To complete this lab, you need:

Access to a standard internet browser (Chrome browser recommended).

Note: Use an Incognito or private browser window to run this lab. This prevents any conflicts between your personal account and the Student account, which may cause extra charges incurred to your personal account.

Time to complete the lab---remember, once you start, you cannot pause a lab.

Note: If you already have your own personal Google Cloud account or project, do not use it for this lab to avoid extra charges to your account.

How to start your lab and sign in to the Google Cloud console

Click the Start Lab button. If you need to pay for the lab, a pop-up opens for you to select your payment method. On the left is the Lab Details panel with the following:
- The Open Google Cloud console button
- Time remaining
- The temporary credentials that you must use for this lab
- Other information, if needed, to step through this lab
Click Open Google Cloud console (or right-click and select Open Link in Incognito Window if you are running the Chrome browser).

The lab spins up resources, and then opens another tab that shows the Sign in page.

Tip: Arrange the tabs in separate windows, side-by-side.
Note: If you see the Choose an account dialog, click Use Another Account.
If necessary, copy the Username below and paste it into the Sign in dialog.
{{{user_0.username | "Username"}}}
You can also find the Username in the Lab Details panel.
Click Next.
Copy the Password below and paste it into the Welcome dialog.
{{{user_0.password | "Password"}}}
You can also find the Password in the Lab Details panel.
Click Next.
Important: You must use the credentials the lab provides you. Do not use your Google Cloud account credentials. Note: Using your own Google Cloud account for this lab may incur extra charges.
Click through the subsequent pages:
- Accept the terms and conditions.
- Do not add recovery options or two-factor authentication (because this is a temporary account).
- Do not sign up for free trials.

After a few moments, the Google Cloud console opens in this tab.

Note: To view a menu with a list of Google Cloud products and services, click the Navigation menu at the top-left.

Task 1. Create a BigQuery dataset for your project

In this task, you will create the ecommerce dataset in BigQuery. The dataset will be used to store the ecommerce data you will categorize in this lab.

In the Google Cloud console, select the Navigation menu (), and then select BigQuery.

The Welcome to BigQuery in the Cloud Console pop-up is displayed.
Click Done.
In the Explorer panel, for , select View actions (), and then select Create dataset.

You create a dataset to store database objects, including tables and models.
In the Create dataset pane, enter the following information:

Field Value

Dataset ID ecommerce

Location type select Multi-Region

Multi-region select US (multiple regions in United States)

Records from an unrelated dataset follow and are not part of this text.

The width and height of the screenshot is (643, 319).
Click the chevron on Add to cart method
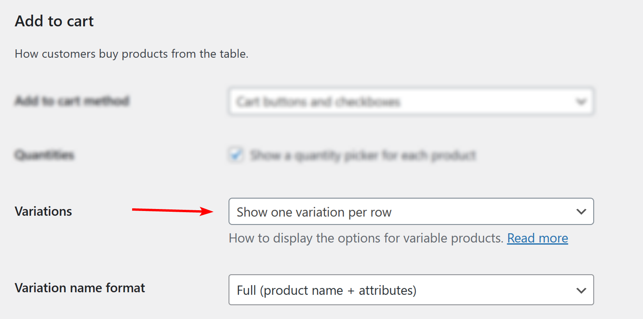click(581, 102)
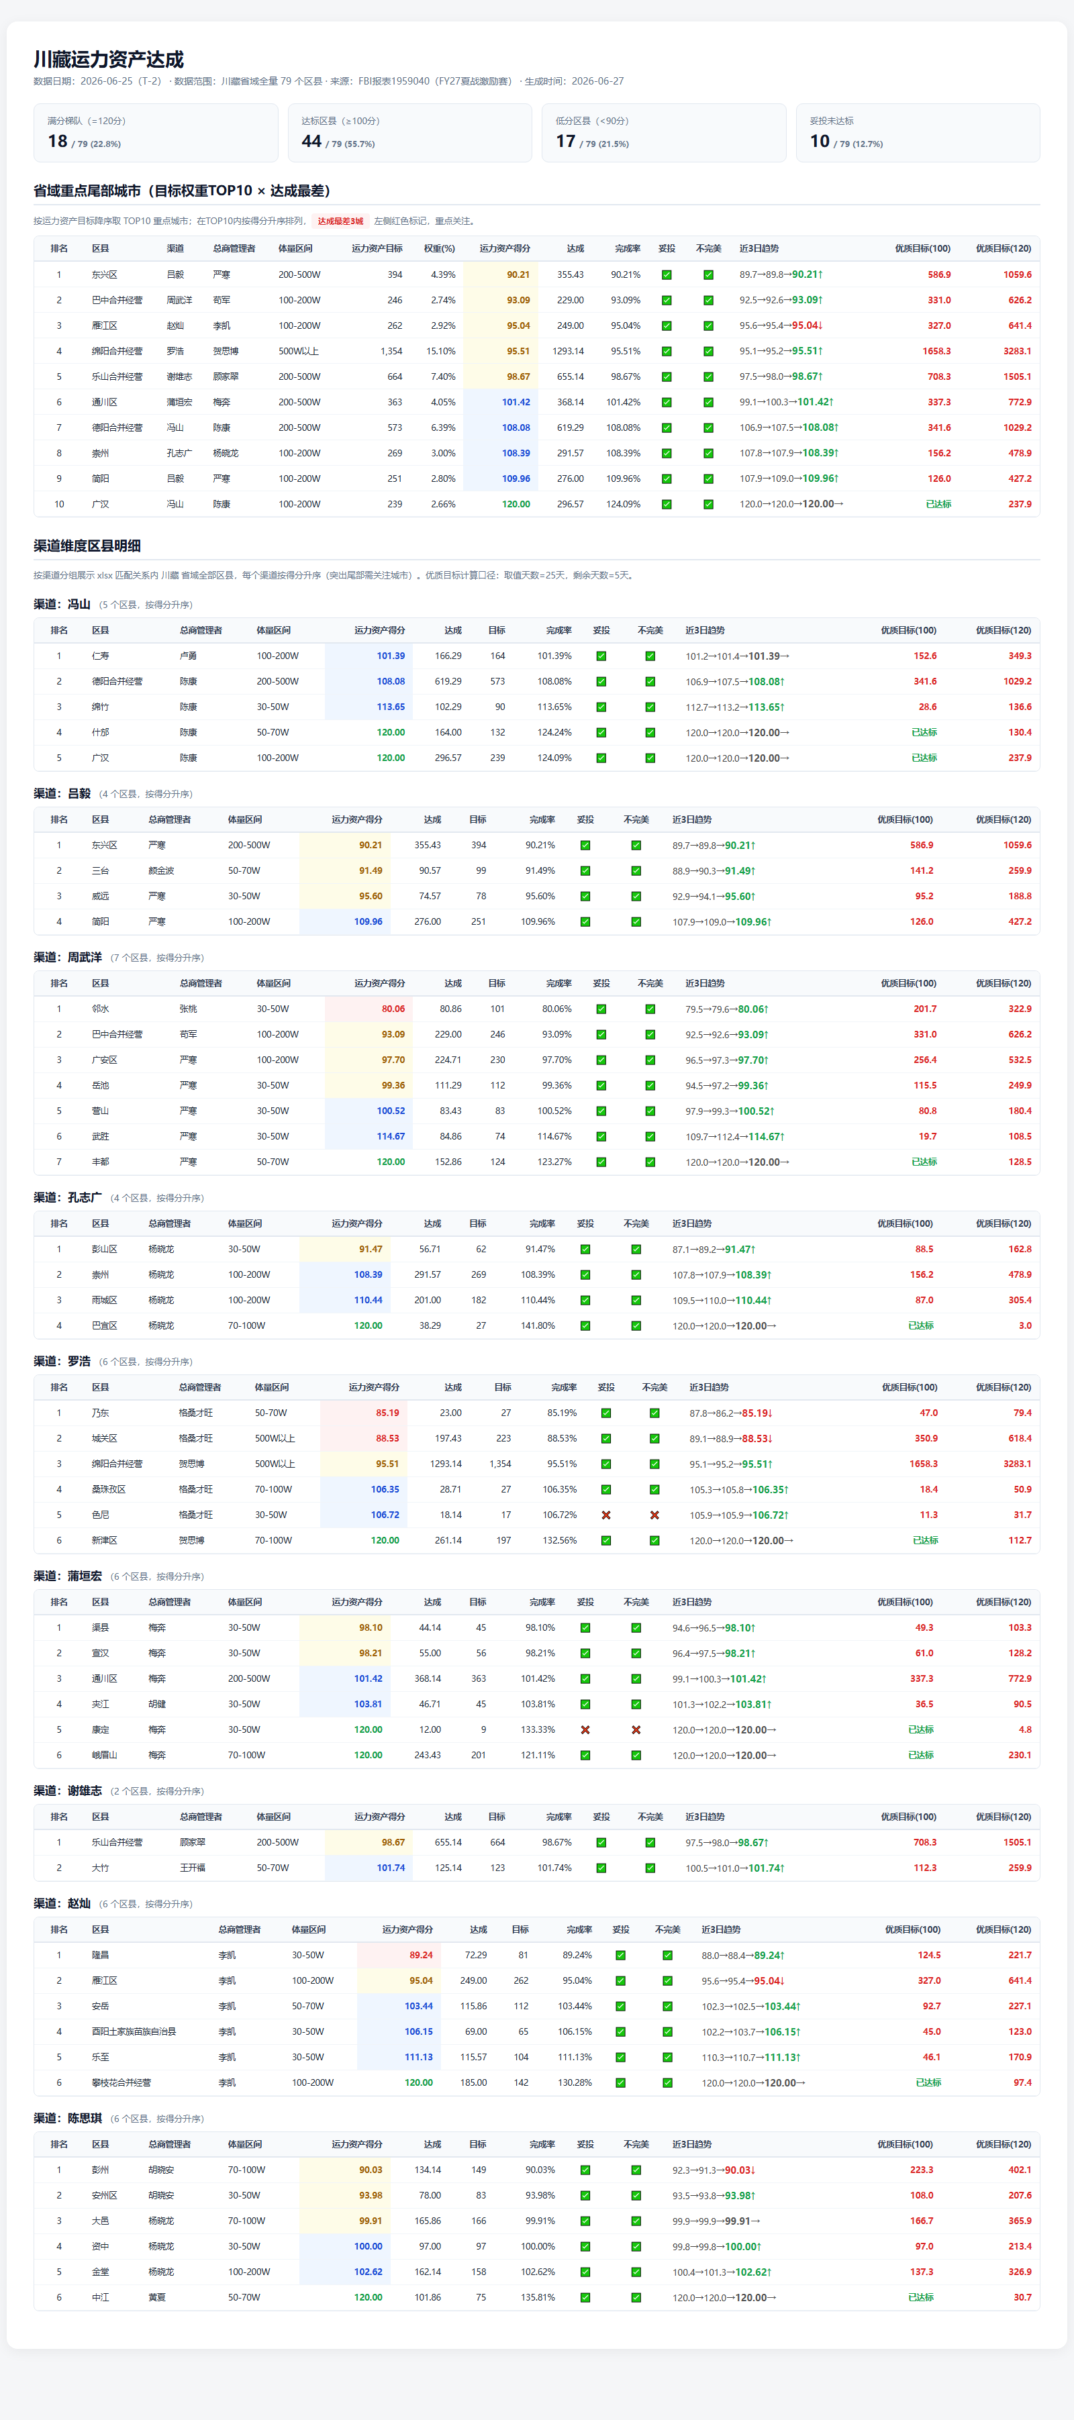Click the 权重(%) column header in TOP10 table
Image resolution: width=1074 pixels, height=2420 pixels.
click(x=440, y=249)
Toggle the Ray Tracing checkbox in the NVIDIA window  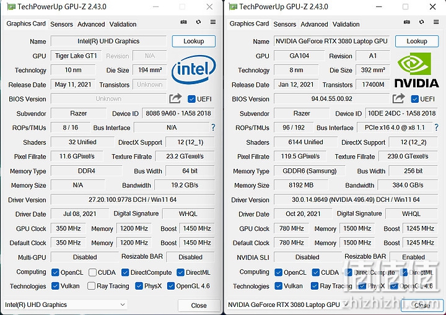pyautogui.click(x=314, y=286)
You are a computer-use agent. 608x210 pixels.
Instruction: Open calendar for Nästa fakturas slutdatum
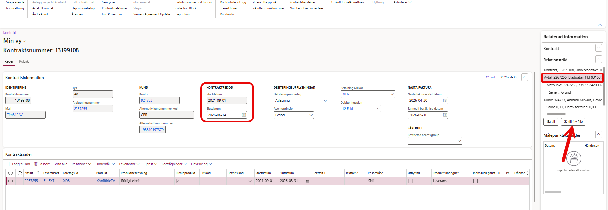[445, 100]
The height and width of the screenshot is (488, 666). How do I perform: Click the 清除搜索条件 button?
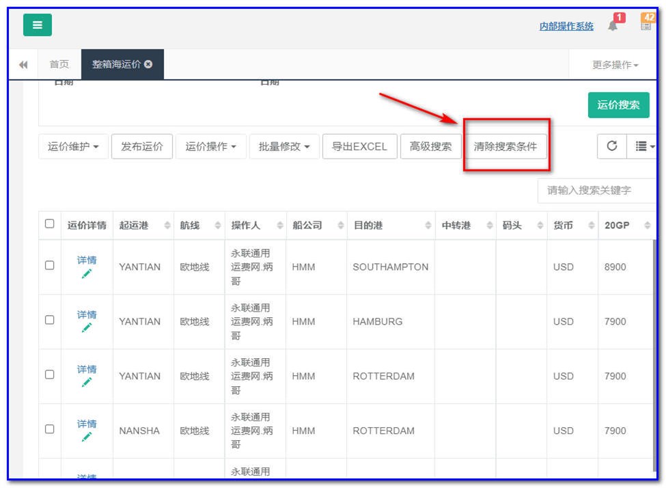pos(505,146)
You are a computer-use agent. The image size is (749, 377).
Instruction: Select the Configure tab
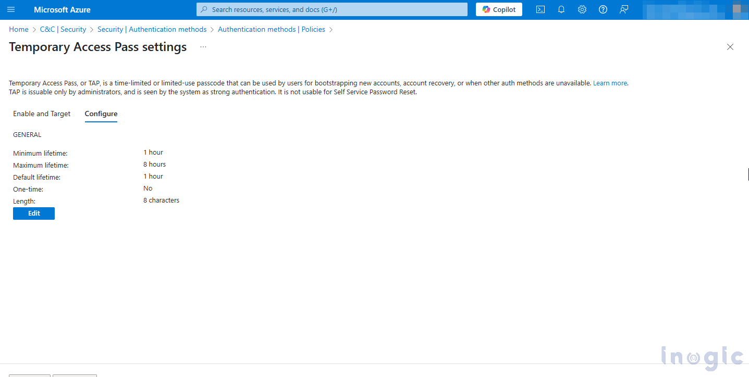click(x=101, y=114)
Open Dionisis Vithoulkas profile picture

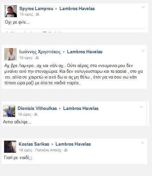[9, 111]
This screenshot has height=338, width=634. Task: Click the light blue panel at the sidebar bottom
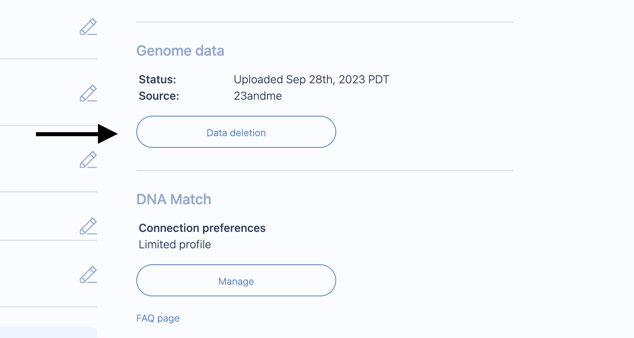tap(48, 332)

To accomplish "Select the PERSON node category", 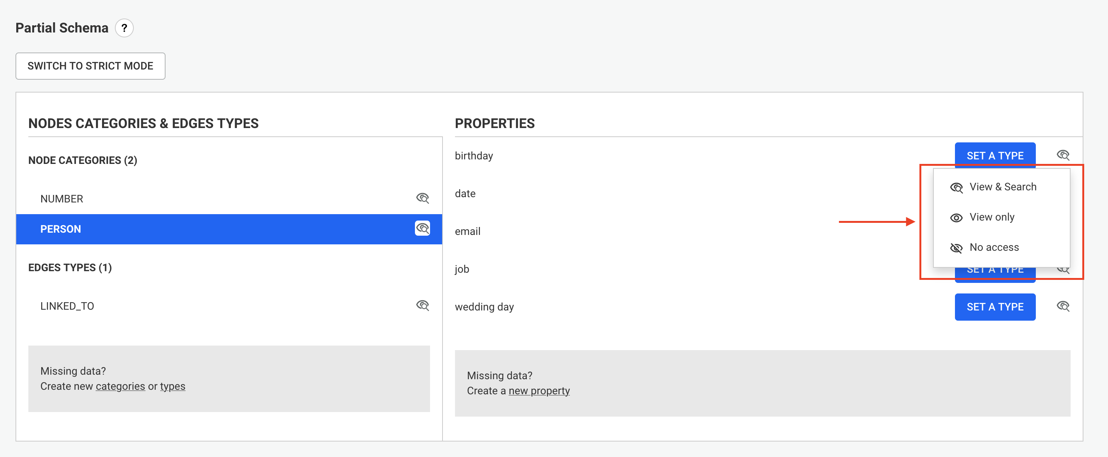I will (x=61, y=229).

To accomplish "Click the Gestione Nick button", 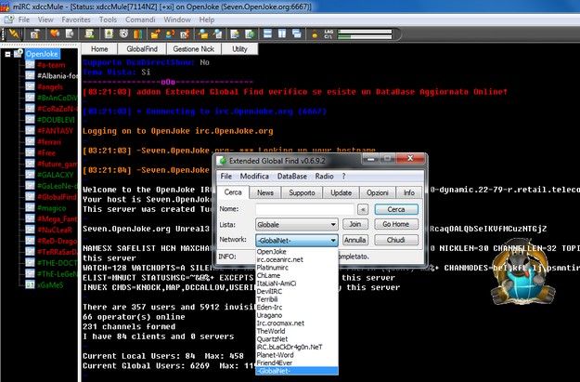I will click(x=193, y=48).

Leave the other fields at their defaults.
Click Create Dataset.

Field	Value
Dataset ID	ecommerce
Location type	select Multi-Region
Multi-region	select US (multiple regions in United States)

To verify the objective, click Check my progress. Create a BigQuery dataset for your project.

Task 2. Create a new Python notebook

In this task, you create a new Python notebook in BigQuery, so that you may use Gemini in BigQuery. The Python notebook is needed in BigQuery so that you may use Python machine learning libraries to identify customers and categorize them into groups, based upon shopping data in the ecommerce dataset.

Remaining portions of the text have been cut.